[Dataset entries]
━━━━━━━━━━━━━━━━
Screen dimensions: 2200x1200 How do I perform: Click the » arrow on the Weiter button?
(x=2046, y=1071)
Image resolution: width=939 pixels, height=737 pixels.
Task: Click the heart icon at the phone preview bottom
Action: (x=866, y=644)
━━━━━━━━━━━━━━━━
Copy all the records exactly so that no character differs from the source.

Solution to the problem:
Screen dimensions: 2200x1200 How do I perform: Click the » arrow on the Weiter button?
(x=2046, y=1071)
Image resolution: width=939 pixels, height=737 pixels.
Task: Click the heart icon at the phone preview bottom
Action: (x=866, y=644)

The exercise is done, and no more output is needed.